The oxcarbazepine dose-dependency induction effects are further elucidated in an evaluation including raltegravir and dolutegravir which are primarily metabolized by UDG. 9 This small analysis included PWH on concomitant carbamazepine (N = 7; dose ranged of 200–900 mg) or oxcarbazepine (N = 4; dose range 600–4000 mg) and several ARV agents (atazanavir, darunavir and INSTIs). Raltegravir concentrations demonstrated variability with some values remaining therapeutic. In one PWH, the raltegravir trough concentration decreased to below the limit of detection resulting in new INSTI resistant mutations (G140S and Q148H—concomitant oxcarbazepine). In seven dolutegravir concentrations assessed, the values clinically significantly declined by 83% (191 ng/mL) compared to a control group not receiving either of the AEDs. Carbamazepine and oxcarbazepine were discontinued in 8/11 PWH, but the dolutegravir concentrations remained above 100 ng/mL for a minimum effective concentration. This small report utilized higher oxcarbazepine doses and does not provide which of the seven dolutegravir trough concentrations included carbamazepine only.

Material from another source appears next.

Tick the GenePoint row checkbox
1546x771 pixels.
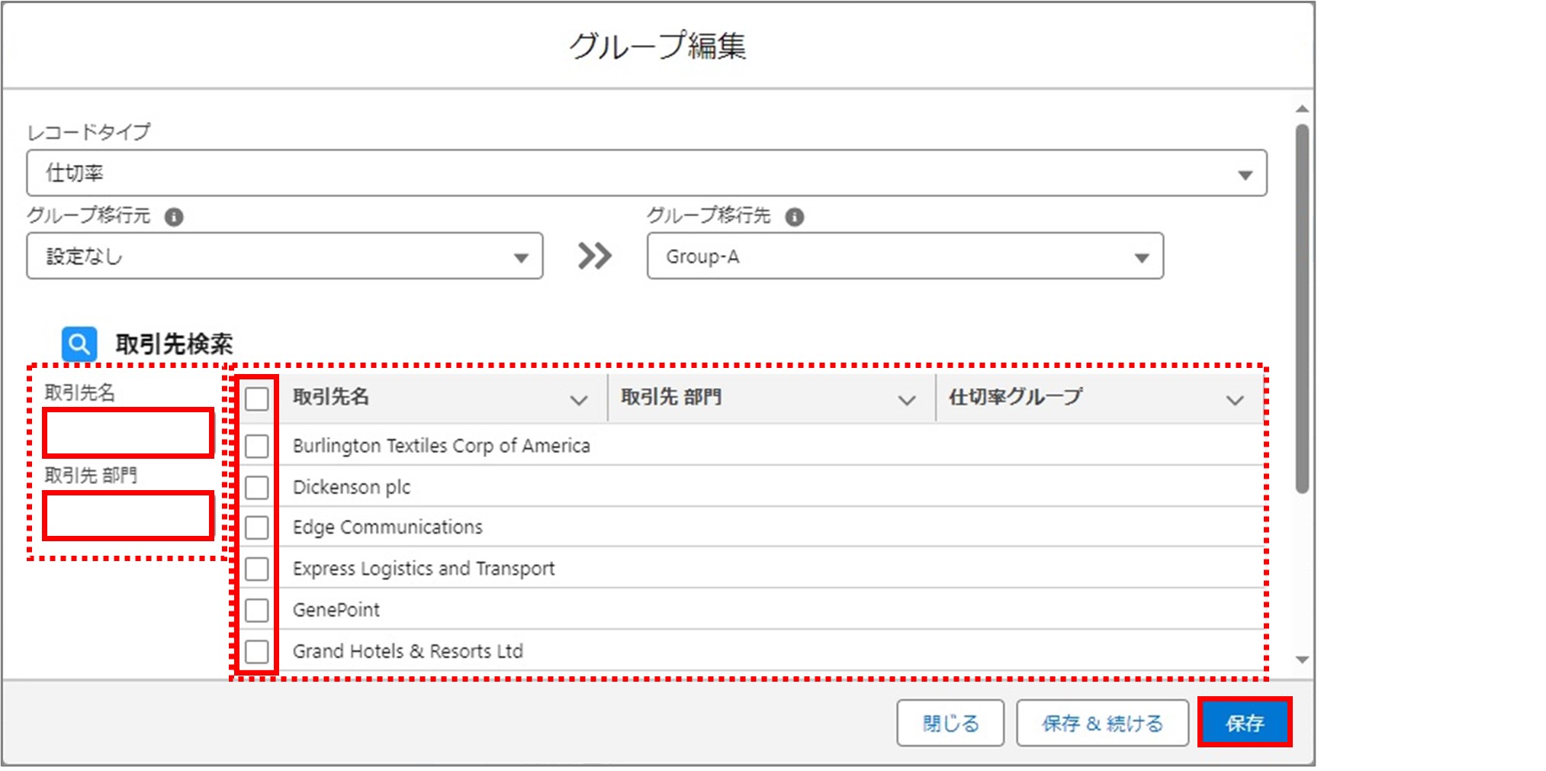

An additional concern with oxcarbazepine is the perpetrator effects on tenofovir alafenamide (TAF) concentrations in the fixed dose bictegravir tablet. 3 Emtricitabine is eliminated renally and thus, no DDI is expected. 2 TAF is a p-glycoprotein (p-gp) substrate and may be affected by strong inducers. 2 TDM with NRTIs is generally not recommended as these agents are pro-drugs [converted intracellularly to either di- (tenofovir) or tri-phosphorylated (e.g., zidovudine) active agents] and plasma concentrations are not well-correlated with safety or efficacy. 10 In a small analysis of 18 PWH on concurrent treatment with rifampin (strong CYP and p-gp perpetrator) and TAF 25 mg, tenofovir diphosphate concentrations increased by 5-fold compared to tenofovir disoproxil fumarate administered alone. 11 No serious adverse effects resulted and TAF is now recommended for cautious use with rifamyicins with VL monitoring.1,2,11 Similar to rifampin, oxcarbazepine and TAF would not be contraindicated.
Based on an evaluation of the published clinical data and the dose-dependency inductive oxcarbazepine effects, it may be safe to consider concomitant administration of bictegravir or dolutegravir with lower doses (<600 mg). If oxcarbazepine >600 mg is prescribed, then an adjusted dose may be considered based on a small analysis in PWH (N = 80) treated with fixed dose combination bictegravir or dolutegravir twice daily with concurrent rifampin for 24 weeks with no safety events and maintained VL suppression.12,13 Although this is a single case and VL suppression preceded oxcarbazepine prescription, this report demonstrates no rebound HIV viremia and therapeutic bictegravir concentrations with concurrent low dose oxcarbazepine. Additional TDM bictegravir monitoring may be warranted with baseline poor VL suppression or if oxcarbazepine precedes ARV initiation. Based on this case, bictegravir and low dose oxcarbazepine may be a safe consideration for providers with a similar DDI query.
Footnotes
Declaration of conflicting interests
The author(s) declared no potential conflicts of interest with respect to the research, authorship, and/or publication of this article.
Funding
The author(s) received no financial support for the research, authorship, and/or publication of this article.